YOUR ASSIGNMENT. The line containing "Task: Toggle the sun theme icon" and every line after it to the end of the records: set those down exactly, without any pictures.

TASK INPUTS.
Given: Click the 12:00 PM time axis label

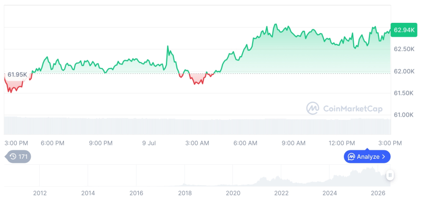Looking at the screenshot, I should pos(341,143).
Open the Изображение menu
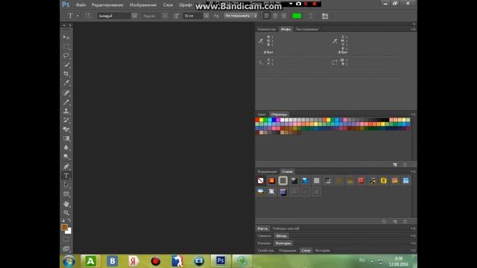This screenshot has height=268, width=477. point(143,5)
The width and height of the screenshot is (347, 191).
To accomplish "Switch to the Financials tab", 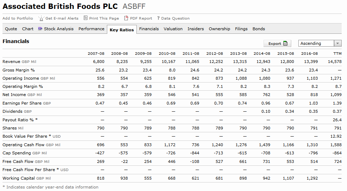I will [x=149, y=29].
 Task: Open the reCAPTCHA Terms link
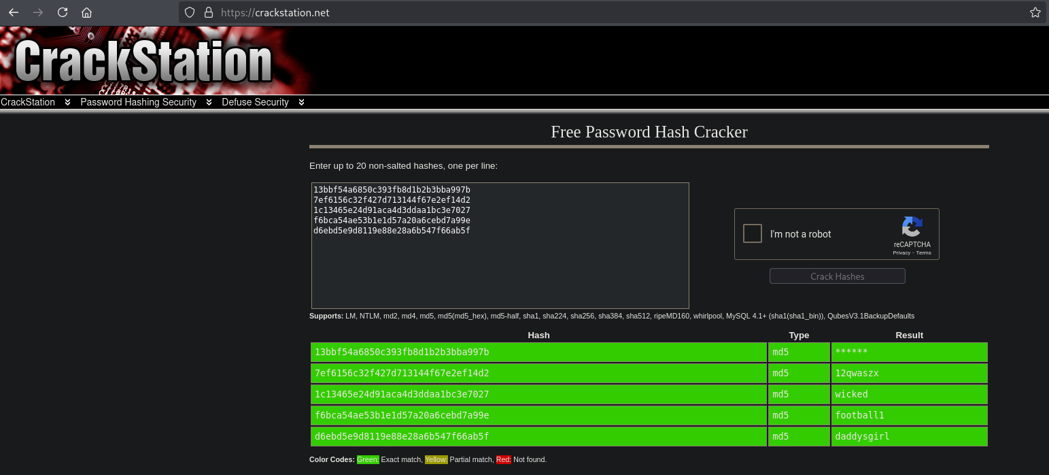[923, 252]
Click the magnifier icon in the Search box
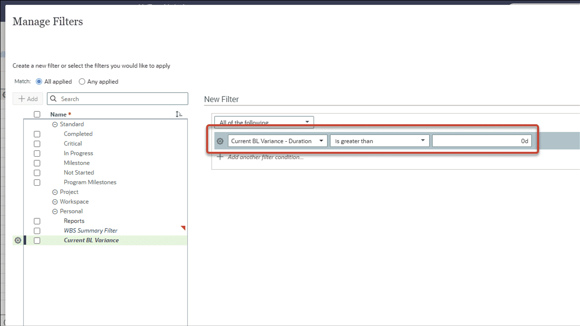 tap(54, 99)
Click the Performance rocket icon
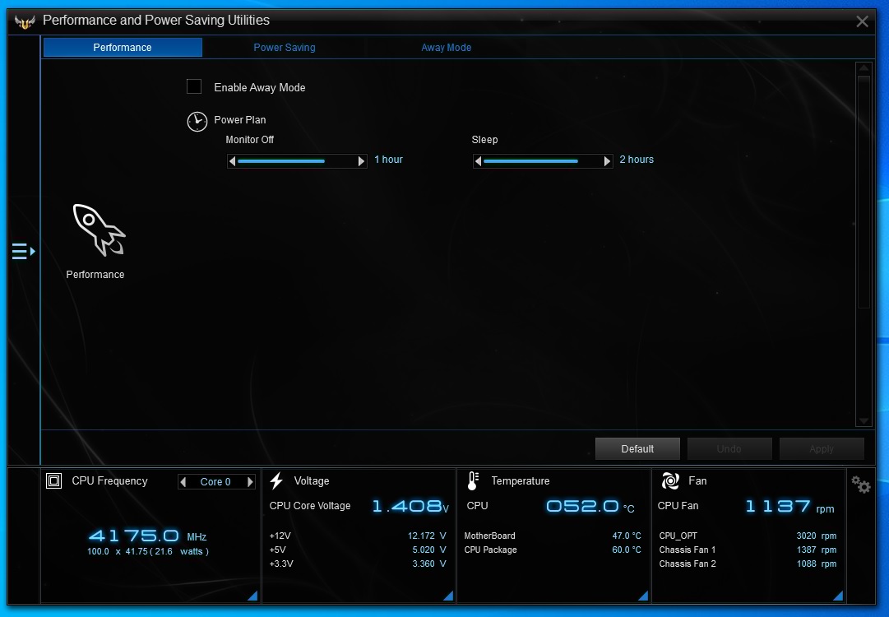Image resolution: width=889 pixels, height=617 pixels. [x=98, y=230]
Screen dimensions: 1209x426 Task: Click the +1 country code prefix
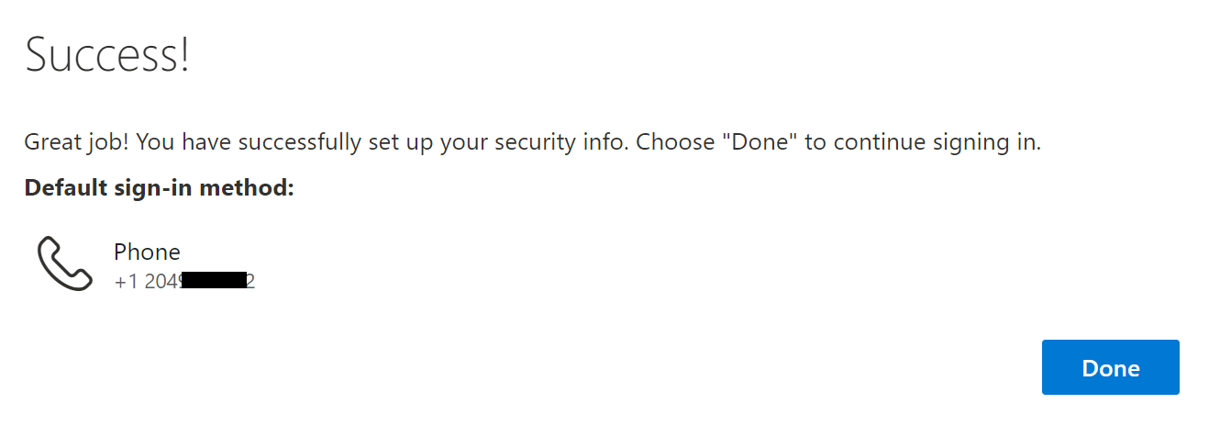click(127, 281)
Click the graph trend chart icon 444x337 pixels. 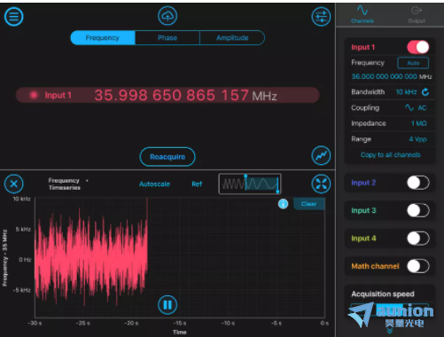pyautogui.click(x=321, y=155)
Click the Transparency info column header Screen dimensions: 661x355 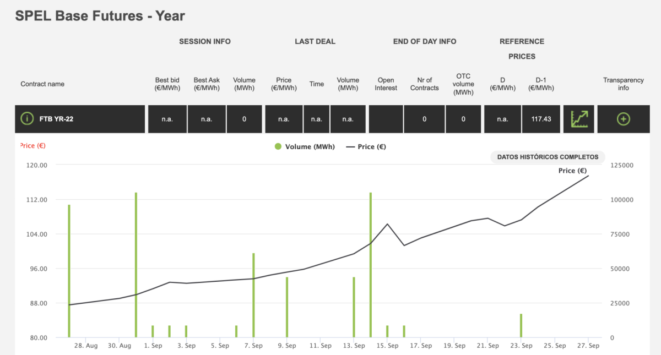click(623, 84)
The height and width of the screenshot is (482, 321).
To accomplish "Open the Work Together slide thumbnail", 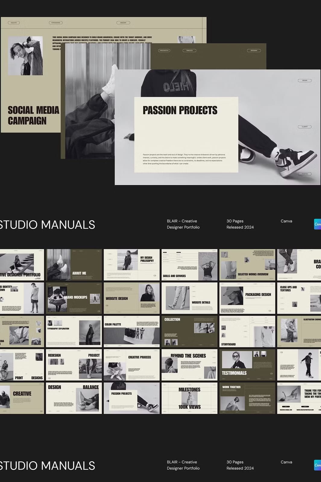I will [247, 398].
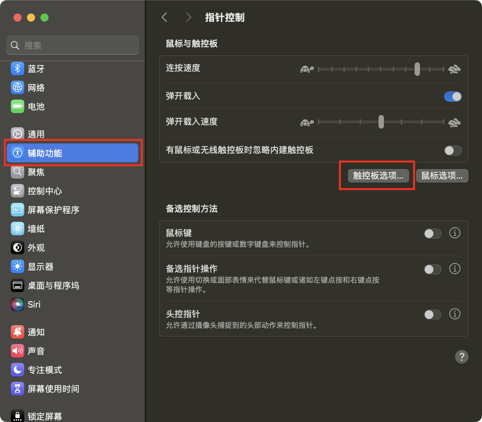Click the Wallpaper (墙纸) icon
Image resolution: width=482 pixels, height=422 pixels.
pyautogui.click(x=18, y=229)
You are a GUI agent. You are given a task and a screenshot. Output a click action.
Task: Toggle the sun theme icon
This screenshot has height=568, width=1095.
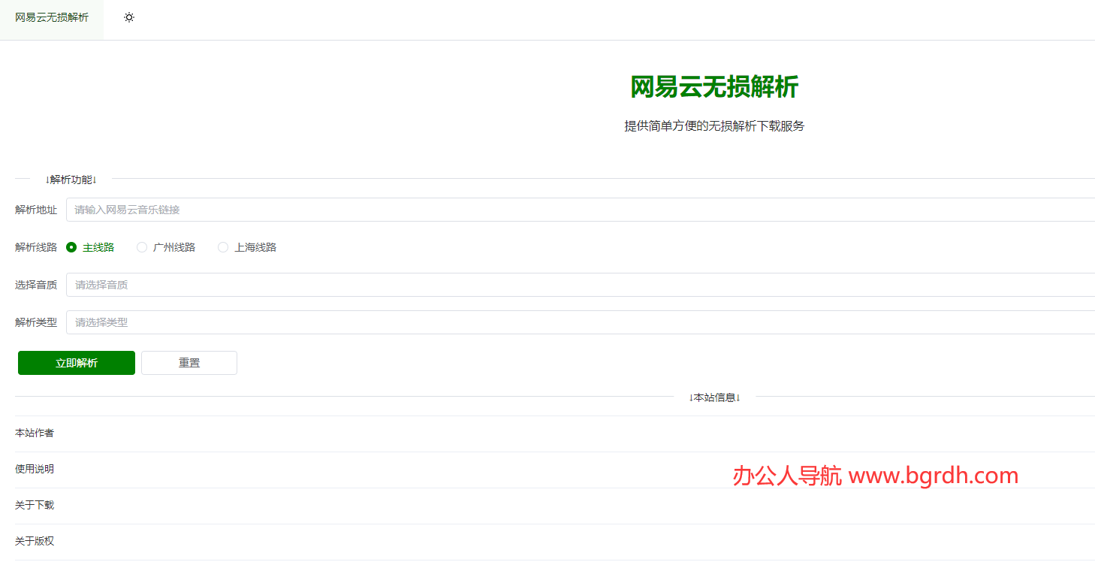pos(129,17)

WRITTEN ANSWER.
Task: Toggle the sun theme icon
This screenshot has height=568, width=1095.
pos(129,17)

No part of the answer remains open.